__Task to carry out__
Continue the deficit commission editorial below from where it stops, after the paragraph on Medicare and Medicaid.

Deficit commission hits a snag, which isn’t a surprise


Today was to be the day.

But not surprisingly, coming up with a solution to the nation’s deficit problem is taking a little longer than planned.

Erskine Bowles and Alan Simpson, chairmen of President Barack Obama’s bipartisan fiscal commission, announced Tuesday afternoon that the full commission won’t vote on a recommendation today. Now they’re shooting for Friday.

It really isn’t surprising that the chairmen are having trouble getting the required 14 of 18 votes on a package that would go to the president and Congress.

No one is going to agree on all of the recommendations, many of which are not only politically sensitive, but call for the American people to make — dare we say it — sacrifices in the interest of staving off an eventual financial disaster.

Just by meeting and putting thoughts to paper the commission is ahead of Congress — which last year couldn’t even agree to take the first step toward fiscal responsibility, which would have been passing the Conrad-Gregg Amendment, which would have made a fiscal oversight commission a creation of Congress.

The nation already knows a good deal about the kinds of recommendations the Bowles-Simpson commission has been discussing.

They will include Social Security, by way of a gradual increase in retirement age, indexing increases to a lower inflation rate and some sort of means testing.

And there will be tax reform, that will include simplified tax brackets, fewer deductions and increased gasoline taxes.

Under Medicare and Medicaid, co-pays would increase and more recipients would be channeled into managed care programs.

__Supplied data__

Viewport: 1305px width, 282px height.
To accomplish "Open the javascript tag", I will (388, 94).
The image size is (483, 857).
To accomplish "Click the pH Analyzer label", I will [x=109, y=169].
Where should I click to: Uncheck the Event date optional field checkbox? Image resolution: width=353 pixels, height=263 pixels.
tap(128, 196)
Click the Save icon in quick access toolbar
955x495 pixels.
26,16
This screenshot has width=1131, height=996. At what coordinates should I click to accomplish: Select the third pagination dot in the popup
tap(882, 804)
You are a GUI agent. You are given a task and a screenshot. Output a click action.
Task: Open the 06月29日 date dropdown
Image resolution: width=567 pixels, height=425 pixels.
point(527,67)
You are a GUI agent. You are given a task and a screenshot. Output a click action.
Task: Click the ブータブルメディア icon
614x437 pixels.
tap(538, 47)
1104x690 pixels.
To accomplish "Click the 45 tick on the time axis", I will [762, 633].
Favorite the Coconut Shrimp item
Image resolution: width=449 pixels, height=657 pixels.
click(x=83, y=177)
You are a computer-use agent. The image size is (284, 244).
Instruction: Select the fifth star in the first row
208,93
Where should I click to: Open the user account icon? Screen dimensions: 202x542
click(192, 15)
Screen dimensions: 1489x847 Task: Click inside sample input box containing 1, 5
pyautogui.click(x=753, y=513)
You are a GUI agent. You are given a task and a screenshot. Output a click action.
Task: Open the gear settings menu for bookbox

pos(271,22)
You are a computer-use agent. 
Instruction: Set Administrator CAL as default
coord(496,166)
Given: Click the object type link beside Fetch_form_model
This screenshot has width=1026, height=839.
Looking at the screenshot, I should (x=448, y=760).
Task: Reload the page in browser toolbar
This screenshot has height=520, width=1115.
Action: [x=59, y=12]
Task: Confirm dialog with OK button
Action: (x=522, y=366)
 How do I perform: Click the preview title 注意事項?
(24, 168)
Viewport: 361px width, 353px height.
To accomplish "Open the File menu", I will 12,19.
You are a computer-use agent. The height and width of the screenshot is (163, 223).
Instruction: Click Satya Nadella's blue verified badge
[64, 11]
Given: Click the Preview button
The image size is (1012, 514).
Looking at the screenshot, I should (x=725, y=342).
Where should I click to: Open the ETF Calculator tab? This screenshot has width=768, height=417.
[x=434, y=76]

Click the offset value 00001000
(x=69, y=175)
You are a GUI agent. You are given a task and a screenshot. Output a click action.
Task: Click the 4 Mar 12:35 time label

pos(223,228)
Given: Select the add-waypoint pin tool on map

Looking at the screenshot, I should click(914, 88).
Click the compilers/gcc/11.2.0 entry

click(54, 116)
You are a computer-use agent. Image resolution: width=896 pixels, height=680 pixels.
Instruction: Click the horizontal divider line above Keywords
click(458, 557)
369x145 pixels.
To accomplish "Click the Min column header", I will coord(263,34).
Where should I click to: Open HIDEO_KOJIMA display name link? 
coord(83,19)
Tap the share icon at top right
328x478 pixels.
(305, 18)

__Response area__
And there would be spending cuts, not only in discretionary spending, which would include such things as NASA, Corps of Engineers water projects, national museums and parks, the State Department and various education programs, but also cuts in the Department of Defense.

Starting point

All of this provides a good starting point for Congress to begin seriously debating what has to be done as the nation surpasses a national debt of $13 trillion and heads toward that moment when the debt exceeds the nation’s GDP. That’s a crossing point that dates to an extraordinary time: the end of World War II. The first generation after the war worked hard at reducing the debt. Since 1980, we seem to be working hard to increase it.

But the commission has to provide more than talking points. Congress must change its profligate ways. If there is one policy that is worse than tax and spend, it is borrow and spend.

Neither political party’s hands are clean when it comes to driving up budget deficits and the national debt. They’re both going to have to work at solving the problem, and to do that they’re going to have to stop pretending that there will be no pain involved.